## Excerpt to read
═══

Sensex Tanks 1,000 points, Nifty Nears 16,350; Why Stock Market Is Crashing Today
Sensex Tanks 1,000 points, Nifty Nears 16,350; Why Stock Market Is Crashing Today
The BSE Sensex fell over 1,000 points to 54,668, while the NSE Nifty shed 316 points to 16,366. The BSE market capitalisation slipped Rs 4.8 lakh crore to Rs 254.83 lakh crore from Rs 259.64 lakh crore a day ago.

Tracking sharp losses in the US markets overnight and Asian stocks this morning, the domestic benchmark indices suffered deep losses. The BSE Sensex fell over 1,000 points to 54,668, while the NSE Nifty shed 316 points to 16,366. The BSE market capitalisation slipped Rs 4.8 lakh crore to Rs 254.83 lakh crore from Rs 259.64 lakh crore a day ago. About 2,320 stocks on the bourse were down, 447 up and 76 were unchanged.

Despite some recovery, the midcap and smallcap indices were still down up to 2 per cent. The benchmarks Sensex and Nifty50 fell just over 1 per cent, broadly outperforming Asian peers, which were down up to 4 per cent.

Sunil Nyati, Managing Director, Swastika Investmart Ltd., said: “Stock markets throughout the globe have become extremely fragile due to the entrenched inflation and the possibility of harsh measures by the central banks to tame the same, further other factors like geopolitical tensions, stagflation risk, and global economic growth slowdown have spooked Indian Investors and this led to a sharp fall in Sensex and Nifty.”

Here are the top factors behind the Friday market crash:

Inflation Projections and Policy Rate Hike by Central Banks

On Thursday, the Bank of England warned that the UK economy could shrink in 2023 and projected a 10 per cent-plus inflation, as it increased interest rate by a quarter basis points.

A day earlier, the US Fed had increased its policy rate by 50 basis points, the biggest in 22 years, even as the US GDP shrank 1.4 per cent for the March quarter. In India too, the RBI increased the policy rate by 40 basis points, along with an increase in the cash reserve ratio.

VK Vijayakumar, Chief Investment Strategist at Geojit Financial Services, said: “The single important factor roiling global equity markets is the reemergence of inflation as a major threat and market’s scepticism over the central banks’ ability to contain inflation without triggering a sharp economic slowdown.

Oil Prices

Oil prices steadied on Thursday, under pressure from a stronger dollar and a drop in global stock markets while supported by supply worries after the European Union (EU) laid out plans for new sanctions against Russia including an embargo on crude. Brent futures rose 42 cents, or 0.4 per cent, to $110.56 a barrel by 1:54 p.m. EDT (1754 GMT). U.S. West Texas Intermediate (WTI) crude rose 3 cents to $107.84.

═══

(Saved entries)
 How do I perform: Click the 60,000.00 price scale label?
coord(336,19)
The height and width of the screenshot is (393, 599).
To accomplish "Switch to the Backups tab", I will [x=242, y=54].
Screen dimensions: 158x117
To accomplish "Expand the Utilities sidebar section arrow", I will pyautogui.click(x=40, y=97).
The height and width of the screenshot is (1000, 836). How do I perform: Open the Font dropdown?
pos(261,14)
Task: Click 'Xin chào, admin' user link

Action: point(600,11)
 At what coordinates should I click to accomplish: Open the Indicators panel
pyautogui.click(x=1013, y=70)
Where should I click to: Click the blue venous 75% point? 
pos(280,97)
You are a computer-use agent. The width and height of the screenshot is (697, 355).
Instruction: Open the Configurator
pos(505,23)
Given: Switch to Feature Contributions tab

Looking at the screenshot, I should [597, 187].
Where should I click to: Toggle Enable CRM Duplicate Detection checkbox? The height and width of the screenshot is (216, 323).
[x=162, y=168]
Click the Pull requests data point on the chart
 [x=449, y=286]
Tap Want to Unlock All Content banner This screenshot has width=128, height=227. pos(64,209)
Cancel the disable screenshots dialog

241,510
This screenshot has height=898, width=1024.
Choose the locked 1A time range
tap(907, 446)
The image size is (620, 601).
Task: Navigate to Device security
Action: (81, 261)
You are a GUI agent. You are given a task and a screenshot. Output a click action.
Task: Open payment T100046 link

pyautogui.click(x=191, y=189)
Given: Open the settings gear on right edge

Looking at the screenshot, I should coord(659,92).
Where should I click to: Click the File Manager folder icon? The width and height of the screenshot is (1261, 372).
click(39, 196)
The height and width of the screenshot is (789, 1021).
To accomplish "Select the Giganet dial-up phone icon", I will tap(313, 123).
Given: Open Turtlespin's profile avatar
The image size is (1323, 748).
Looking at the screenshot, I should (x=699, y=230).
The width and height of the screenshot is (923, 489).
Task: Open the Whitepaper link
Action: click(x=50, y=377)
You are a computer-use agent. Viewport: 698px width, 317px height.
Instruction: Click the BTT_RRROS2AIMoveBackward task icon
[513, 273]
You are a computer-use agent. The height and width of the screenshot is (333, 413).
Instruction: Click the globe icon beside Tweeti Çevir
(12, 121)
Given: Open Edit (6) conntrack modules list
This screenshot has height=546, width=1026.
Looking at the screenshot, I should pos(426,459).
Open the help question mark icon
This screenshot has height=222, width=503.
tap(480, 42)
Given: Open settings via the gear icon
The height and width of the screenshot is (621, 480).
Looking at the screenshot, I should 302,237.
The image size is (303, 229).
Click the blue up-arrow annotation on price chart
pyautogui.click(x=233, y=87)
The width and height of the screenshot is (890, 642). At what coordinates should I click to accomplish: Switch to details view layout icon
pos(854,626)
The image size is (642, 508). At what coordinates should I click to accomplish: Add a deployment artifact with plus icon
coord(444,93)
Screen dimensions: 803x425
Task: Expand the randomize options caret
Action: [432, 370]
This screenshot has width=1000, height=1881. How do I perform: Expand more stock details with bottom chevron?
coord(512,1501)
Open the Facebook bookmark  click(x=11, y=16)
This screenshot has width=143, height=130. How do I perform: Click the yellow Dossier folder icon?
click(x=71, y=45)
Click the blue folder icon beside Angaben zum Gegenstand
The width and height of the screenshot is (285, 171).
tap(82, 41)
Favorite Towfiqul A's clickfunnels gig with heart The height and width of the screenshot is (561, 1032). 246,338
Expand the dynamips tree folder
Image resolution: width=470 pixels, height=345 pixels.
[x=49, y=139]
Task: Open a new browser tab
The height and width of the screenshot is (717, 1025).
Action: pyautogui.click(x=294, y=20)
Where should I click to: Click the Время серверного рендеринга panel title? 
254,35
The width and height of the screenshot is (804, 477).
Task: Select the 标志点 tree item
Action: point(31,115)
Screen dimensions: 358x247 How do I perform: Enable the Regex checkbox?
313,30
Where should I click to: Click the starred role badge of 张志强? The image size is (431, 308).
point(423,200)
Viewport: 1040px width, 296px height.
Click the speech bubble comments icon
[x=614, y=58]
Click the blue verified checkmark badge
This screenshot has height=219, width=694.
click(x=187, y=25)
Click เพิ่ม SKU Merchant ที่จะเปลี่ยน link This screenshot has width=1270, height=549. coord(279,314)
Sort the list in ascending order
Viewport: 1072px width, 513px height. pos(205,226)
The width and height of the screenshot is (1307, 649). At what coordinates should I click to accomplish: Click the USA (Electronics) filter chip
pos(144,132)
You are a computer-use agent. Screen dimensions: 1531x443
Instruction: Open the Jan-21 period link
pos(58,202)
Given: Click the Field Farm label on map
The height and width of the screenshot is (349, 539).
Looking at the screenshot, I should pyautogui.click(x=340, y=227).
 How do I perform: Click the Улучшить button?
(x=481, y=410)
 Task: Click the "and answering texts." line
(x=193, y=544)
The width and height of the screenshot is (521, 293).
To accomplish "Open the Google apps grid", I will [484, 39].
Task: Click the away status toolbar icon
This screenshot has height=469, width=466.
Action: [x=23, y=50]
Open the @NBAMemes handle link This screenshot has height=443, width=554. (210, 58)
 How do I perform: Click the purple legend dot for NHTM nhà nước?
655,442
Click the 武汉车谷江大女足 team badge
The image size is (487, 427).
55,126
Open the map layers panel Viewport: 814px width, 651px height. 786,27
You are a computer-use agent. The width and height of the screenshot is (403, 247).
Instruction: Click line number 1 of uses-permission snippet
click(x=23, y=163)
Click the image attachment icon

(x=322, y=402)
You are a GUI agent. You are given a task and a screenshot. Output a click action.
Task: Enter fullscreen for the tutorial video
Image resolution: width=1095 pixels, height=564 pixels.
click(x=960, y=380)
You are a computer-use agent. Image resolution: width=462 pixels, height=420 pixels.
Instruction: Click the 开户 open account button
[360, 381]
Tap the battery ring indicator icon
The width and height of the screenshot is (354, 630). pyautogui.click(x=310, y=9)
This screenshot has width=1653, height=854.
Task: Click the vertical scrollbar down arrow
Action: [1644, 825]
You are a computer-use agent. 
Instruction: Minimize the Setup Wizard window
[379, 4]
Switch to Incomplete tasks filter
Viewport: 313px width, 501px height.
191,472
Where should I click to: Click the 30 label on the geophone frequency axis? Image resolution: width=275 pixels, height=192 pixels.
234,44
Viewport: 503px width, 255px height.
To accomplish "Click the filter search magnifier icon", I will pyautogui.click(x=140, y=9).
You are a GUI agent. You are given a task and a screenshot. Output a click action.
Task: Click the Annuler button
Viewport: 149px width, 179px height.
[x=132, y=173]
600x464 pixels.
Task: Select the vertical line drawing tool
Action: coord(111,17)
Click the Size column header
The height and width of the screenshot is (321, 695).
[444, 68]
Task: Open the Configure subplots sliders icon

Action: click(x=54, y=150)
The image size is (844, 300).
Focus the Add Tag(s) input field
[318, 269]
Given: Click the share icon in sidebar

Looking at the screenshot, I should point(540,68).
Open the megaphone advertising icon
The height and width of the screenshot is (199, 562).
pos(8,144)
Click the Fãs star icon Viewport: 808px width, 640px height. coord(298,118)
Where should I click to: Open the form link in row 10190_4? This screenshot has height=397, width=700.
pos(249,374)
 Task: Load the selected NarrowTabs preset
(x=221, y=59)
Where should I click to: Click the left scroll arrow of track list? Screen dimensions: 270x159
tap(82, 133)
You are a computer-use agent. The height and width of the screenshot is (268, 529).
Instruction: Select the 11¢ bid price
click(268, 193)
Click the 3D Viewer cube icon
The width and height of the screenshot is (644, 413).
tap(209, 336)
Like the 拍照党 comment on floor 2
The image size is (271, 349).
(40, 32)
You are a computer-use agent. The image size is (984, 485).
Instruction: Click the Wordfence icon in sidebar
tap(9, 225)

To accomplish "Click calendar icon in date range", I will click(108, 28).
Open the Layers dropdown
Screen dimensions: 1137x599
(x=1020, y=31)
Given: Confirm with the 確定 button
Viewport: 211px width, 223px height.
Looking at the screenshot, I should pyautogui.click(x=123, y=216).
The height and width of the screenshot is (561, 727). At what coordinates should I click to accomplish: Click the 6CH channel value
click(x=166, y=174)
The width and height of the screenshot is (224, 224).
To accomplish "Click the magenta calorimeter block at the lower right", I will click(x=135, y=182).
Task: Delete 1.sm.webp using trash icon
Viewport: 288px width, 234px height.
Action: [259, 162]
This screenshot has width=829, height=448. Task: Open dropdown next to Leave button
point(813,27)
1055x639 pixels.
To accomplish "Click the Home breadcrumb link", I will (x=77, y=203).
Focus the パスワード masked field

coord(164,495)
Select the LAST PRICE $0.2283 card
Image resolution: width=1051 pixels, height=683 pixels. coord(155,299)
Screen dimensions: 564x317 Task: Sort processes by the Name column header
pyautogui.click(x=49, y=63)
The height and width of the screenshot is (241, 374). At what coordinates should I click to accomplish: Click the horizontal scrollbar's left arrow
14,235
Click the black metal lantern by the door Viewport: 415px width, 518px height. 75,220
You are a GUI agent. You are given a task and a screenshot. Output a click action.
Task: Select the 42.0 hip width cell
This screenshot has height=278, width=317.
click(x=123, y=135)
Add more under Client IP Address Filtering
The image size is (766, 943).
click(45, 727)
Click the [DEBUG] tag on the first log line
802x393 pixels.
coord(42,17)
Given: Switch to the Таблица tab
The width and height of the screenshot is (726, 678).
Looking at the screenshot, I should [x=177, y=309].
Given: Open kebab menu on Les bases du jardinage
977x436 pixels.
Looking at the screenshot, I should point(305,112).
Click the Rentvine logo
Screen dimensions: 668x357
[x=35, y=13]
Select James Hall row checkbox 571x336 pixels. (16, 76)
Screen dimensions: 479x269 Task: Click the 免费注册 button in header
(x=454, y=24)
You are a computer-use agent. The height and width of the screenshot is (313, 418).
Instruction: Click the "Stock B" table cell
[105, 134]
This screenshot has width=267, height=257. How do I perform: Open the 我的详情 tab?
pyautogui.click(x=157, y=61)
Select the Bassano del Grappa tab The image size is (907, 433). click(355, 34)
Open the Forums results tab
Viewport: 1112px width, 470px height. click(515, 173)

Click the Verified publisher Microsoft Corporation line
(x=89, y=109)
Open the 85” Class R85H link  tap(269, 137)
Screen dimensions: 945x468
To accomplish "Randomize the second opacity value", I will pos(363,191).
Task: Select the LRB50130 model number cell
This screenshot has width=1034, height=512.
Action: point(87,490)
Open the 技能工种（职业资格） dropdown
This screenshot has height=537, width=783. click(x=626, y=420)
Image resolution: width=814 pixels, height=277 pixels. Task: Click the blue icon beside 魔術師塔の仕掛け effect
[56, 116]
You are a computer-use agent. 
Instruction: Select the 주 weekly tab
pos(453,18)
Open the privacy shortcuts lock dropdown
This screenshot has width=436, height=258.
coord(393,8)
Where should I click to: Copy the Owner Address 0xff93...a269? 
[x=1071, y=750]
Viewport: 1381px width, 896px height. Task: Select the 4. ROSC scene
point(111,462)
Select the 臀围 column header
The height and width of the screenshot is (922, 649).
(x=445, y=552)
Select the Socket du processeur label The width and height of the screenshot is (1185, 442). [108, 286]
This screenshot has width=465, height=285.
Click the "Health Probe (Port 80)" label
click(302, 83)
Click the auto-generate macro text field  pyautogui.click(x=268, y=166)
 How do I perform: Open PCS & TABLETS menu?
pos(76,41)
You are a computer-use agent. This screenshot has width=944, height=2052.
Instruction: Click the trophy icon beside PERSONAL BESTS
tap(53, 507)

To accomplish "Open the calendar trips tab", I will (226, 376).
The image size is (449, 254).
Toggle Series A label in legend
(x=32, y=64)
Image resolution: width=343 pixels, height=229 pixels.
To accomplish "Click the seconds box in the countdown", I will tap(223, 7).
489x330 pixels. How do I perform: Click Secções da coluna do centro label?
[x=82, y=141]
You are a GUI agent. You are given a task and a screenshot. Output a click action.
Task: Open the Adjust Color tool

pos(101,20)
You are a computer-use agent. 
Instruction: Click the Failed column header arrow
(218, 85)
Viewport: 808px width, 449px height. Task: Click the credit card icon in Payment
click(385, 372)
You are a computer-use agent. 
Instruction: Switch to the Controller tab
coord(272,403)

═══

## Your assignment
Copy the stock market article from "A day earlier, the" up to and including "cash reserve ratio.". The listing isn't needed.

## Result below
A day earlier, the US Fed had increased its policy rate by 50 basis points, the biggest in 22 years, even as the US GDP shrank 1.4 per cent for the March quarter. In India too, the RBI increased the policy rate by 40 basis points, along with an increase in the cash reserve ratio.